1991, noviembre. Nuestras miradas se cruzaron ¿tres, cuatro segundos? Ninguno de los dos expresamos el más mínimo sentimiento. Ambos andábamos de caza, pero uno de nosotros iba a quedar en posición vulnerable. Yo. Yo que me quedé deslumbrado. Mi instinto animal, quizás estaba en celo. Sentí un llamado desbordado a la perdición del sentido, del tino, de la cordura. De la voluntad. Ya desde ese primer momento sabía que me iba a entregar sin restricciones, sin medir consecuencias. Solo porque sí. Y así fue.

Por supuesto que esa noche nos presentaron. Ninguno de los dos manifestó el mínimo interés en el otro. Ambos, con nuestros respectivos doctorados en la materia de la seducción, simplemente seguimos el protocolo tácito. No mostrar ninguna turbación por el otro. Esa noche no pude dormir. Todas las alertas internas me decían que “agua que no has de beber, déjala correr”, pero… ¿no iba a beber de esas mieles? Mi cuerpo, mi fuero interno, lo pedía a gritos.

La trampa del infiel es caer en su propio engaño: “una cana al aire”. Excusas para coincidir logré una y otra vez hasta que la presa fue arrancada, o al menos eso pensé, de las garras de su predador. De su “protector”. No era yo inocente y sabía que estaba jugando al mejor postor y en la empresa aposté todas mis fichas. No me importó ya el decoro, la amistad y la confianza. Ya sabía desde ese primer momento, o por lo menos suponía, a lo que me estaba metiendo. No hubo una sola voz que consiguiera hacerme reflexionar.

Dejar a mi pareja fue el siguiente paso. No entendí bien como pasé a sustituir la relación estable, en la que había amor, por esta nueva en la que yo mismo no creía. Solo se dio. Mi cuerpo era un infierno, se incendiaba con el solo pensamiento. Con el deseo. A pesar de ello, la leña que encendía la flama llegaba pausadamente, embrollándome en mis torpes anhelos. Lo que en un principio me dio copiosamente lo fue economizando conforme evolucionó la relación. Volviéndome loco. Me tocaba y luego me aplacaba dejándome confundido, lleno de ganas, incertidumbres y miedos. Herido. Perdido como un niño en un bosque oscuro y lleno de peligros. Y mi conciencia en un sopor, no importaba el sentimiento, las lágrimas acudían a mí de modo espontáneo. No me iba a amar jamás y yo iba a morir amándote. Bien decía mi maestro de pintura “muy golfo, pero no dejas de ser un señorito de bien”.

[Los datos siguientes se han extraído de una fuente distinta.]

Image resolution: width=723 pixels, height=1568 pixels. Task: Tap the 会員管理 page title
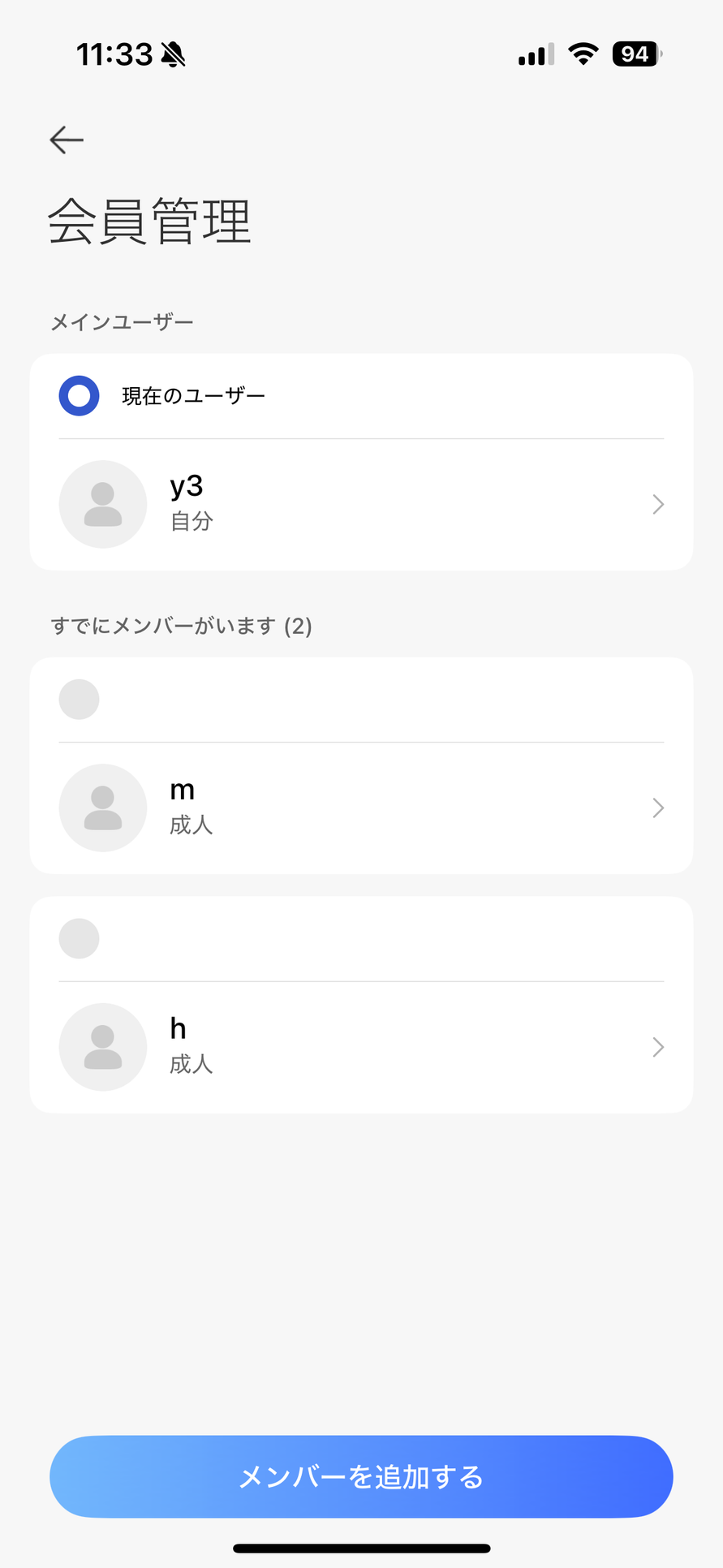[150, 221]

En mayo de 1992 llegamos a Madrid, en primavera. Me convertí en su sombra. Un espectro invisible. A esas alturas era un autómata cuyo “modem” estaba dañado. Era como andar drogado. Moretes, arañazos, el organismo vejado, sin apetito, marcado en cuerpo y alma, me regresé finalmente a Guatemala quince días después de mi arribo… “Te enterré simbólicamente y te lloré por semanas, meses y años. Nunca te fuiste de mi corazón porque te engrapaste en él, a costa de dolor… Te sueño y te anhelo todavía, como un recuerdo vivo. Pero, como diría Scarlet O´hara, “después de todo, mañana será otro día”. Y así, he ido superando los tiempos en los que fui cazado.